Dat Stangelberger er niet in geslaagd is zijn koor de beginselen van het op-toon-blijven bij te brengen roept twijfels op over zijn bekwaamheden als koorvormer. Bovendien zet hij zijn zangertjes menigmaal te moeilijk repertoire voor, met soms zelfs een te grote toon-omvang, zoals Mozarts Inter natos mulierum, waarin de altpartij tot onafzienbare, hese diepten afdaalt. Waar de gezangen goed toegesneden zijn op kinderstemmen, zoals in Brahms' Jungbrunnen, of in een kort deel uit de Mis van Leonard Bernstein, een Santus volgens het programma, blijkt dat het koor wel degelijk enige souplesse en homogeniteit in huis heeft.

Over Die Gans des Kalifen deelt het programma mee dat Mozart het operaatje schreef toen hij "ongeveer net zo jong was als de Wiener Sängerknaben". Nep. Mozart heeft weliswaar aan een ganzen-opera, L'oca del Cairo, gewerkt, maar hij was toen al 27, en hij heeft het stuk niet voltooid. In augustus vorig jaar al husselde Kameropera Transparant uit deze en andere fragmenten een niet minder onbegrijpelijke voorstelling bijeen. Ook bij de Sängerknaben is Mozarts pluimvee gelardeerd met uit andere KV-nummers opgewoelde truffels.

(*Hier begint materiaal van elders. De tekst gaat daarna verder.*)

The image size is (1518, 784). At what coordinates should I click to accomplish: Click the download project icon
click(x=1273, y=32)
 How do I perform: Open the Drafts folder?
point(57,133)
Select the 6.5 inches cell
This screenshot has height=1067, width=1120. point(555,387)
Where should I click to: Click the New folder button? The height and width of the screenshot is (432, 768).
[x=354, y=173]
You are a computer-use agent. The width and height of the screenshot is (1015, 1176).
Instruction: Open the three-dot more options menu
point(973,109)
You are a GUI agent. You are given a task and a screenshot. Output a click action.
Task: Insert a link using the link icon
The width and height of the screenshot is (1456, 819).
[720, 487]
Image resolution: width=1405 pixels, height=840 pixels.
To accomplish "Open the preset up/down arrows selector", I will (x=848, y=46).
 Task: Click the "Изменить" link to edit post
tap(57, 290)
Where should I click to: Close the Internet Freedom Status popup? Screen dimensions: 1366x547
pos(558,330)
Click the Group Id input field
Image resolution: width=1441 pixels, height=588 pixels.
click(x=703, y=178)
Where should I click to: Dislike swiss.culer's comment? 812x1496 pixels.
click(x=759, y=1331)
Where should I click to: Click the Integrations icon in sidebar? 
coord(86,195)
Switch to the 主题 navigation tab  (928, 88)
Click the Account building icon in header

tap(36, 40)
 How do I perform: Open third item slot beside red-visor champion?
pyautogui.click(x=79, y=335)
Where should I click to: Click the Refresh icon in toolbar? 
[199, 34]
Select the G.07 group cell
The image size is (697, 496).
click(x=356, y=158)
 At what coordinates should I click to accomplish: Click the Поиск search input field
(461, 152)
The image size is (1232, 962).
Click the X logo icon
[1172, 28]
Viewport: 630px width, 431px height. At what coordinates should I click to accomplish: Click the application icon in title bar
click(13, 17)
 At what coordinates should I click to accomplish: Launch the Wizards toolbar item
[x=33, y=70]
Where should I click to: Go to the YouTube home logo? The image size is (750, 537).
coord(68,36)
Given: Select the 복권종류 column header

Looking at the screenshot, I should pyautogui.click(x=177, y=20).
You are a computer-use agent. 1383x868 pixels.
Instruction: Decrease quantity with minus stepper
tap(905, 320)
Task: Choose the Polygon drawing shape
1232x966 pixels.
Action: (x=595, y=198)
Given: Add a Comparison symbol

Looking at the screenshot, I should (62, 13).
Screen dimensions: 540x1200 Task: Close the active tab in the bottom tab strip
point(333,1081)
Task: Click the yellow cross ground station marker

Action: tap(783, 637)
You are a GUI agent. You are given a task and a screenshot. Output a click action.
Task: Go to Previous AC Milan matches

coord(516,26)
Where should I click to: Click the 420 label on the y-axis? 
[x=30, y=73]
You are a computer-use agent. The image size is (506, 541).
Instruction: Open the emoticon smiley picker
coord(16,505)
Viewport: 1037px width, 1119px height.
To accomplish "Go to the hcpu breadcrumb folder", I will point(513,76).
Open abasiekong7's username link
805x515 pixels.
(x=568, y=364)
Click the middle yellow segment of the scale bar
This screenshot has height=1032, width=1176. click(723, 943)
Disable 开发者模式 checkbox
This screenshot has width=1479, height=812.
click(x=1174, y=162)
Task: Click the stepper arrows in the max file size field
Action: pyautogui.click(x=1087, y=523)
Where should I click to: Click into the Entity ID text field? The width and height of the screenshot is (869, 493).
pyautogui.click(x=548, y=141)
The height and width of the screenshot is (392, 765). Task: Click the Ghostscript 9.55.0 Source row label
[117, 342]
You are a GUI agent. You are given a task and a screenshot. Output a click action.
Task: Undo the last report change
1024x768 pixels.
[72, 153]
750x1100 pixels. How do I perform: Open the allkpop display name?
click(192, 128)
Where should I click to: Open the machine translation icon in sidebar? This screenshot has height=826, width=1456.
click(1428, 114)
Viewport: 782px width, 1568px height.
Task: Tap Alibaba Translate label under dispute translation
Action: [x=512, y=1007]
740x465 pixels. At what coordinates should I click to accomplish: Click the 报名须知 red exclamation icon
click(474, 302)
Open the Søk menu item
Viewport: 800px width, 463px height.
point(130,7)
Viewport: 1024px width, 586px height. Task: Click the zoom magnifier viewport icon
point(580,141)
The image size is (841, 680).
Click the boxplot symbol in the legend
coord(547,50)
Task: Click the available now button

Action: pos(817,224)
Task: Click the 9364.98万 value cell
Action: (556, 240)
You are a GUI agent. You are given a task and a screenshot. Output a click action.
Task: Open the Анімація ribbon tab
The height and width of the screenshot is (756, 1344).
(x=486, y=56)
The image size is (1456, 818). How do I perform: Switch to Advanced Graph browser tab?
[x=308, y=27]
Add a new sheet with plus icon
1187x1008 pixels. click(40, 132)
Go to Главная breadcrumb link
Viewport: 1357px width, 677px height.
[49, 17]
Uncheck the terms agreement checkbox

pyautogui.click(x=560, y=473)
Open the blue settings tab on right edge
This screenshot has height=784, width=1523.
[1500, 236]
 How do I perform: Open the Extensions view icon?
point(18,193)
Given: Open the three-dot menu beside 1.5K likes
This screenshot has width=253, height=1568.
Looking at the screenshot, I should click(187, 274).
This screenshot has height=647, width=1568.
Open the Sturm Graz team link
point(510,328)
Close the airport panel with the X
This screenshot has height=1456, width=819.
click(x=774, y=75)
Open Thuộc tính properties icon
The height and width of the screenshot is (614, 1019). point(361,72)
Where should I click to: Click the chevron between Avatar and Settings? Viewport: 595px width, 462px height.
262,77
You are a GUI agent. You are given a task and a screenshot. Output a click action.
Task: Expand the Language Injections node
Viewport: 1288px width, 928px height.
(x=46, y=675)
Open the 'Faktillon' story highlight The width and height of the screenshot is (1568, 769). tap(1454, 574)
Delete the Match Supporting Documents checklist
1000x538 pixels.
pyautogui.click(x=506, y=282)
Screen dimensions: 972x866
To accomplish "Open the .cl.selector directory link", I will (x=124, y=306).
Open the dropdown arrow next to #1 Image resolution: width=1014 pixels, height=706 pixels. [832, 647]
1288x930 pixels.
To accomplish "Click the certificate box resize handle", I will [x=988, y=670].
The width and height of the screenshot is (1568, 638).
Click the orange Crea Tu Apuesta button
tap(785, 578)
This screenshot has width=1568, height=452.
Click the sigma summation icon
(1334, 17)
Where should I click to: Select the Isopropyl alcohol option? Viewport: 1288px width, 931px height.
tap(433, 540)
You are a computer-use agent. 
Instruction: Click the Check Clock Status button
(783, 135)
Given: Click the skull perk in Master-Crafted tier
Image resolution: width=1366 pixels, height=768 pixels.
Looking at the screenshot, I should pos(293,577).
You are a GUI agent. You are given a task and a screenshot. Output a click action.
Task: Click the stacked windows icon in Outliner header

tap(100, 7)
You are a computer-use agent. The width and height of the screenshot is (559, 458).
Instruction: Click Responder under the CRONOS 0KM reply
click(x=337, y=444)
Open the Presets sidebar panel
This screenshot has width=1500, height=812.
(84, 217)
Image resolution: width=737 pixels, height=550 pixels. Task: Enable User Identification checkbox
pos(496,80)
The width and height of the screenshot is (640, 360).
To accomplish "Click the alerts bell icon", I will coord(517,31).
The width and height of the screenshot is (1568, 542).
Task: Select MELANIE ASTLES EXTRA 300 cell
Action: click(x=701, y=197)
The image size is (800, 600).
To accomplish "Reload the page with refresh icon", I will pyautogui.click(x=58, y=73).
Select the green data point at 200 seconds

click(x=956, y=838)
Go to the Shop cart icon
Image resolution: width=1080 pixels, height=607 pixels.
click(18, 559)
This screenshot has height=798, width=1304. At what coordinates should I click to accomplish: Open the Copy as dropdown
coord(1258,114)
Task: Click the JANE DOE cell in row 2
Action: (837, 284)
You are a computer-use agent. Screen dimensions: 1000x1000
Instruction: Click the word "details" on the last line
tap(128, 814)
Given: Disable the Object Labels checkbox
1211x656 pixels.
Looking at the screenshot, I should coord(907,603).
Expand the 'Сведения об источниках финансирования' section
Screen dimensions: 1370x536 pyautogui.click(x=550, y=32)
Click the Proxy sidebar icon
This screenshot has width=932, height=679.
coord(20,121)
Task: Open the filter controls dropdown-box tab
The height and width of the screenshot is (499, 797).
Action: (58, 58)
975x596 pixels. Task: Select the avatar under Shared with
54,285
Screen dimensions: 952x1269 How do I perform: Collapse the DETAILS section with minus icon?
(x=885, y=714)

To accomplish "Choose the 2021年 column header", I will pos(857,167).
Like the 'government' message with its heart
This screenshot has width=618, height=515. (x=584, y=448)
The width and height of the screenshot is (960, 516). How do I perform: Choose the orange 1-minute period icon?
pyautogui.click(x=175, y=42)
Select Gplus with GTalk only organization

Behalve door een stevig neergezet potje lagere-school acteren, inclusief het afsteken van een rotje, is dit onderdeel aardig omdat verscheidene zangertjes solistisch optreden. En dan blijkt er één jongen bij te zitten, die, figuurlijk althans, met kop en schouders boven de anderen uitsteekt. Een paar minuten lang is er een muzikant, een echte zanger aan het werk, die je zelfs die klerk achter de piano doet vergeten.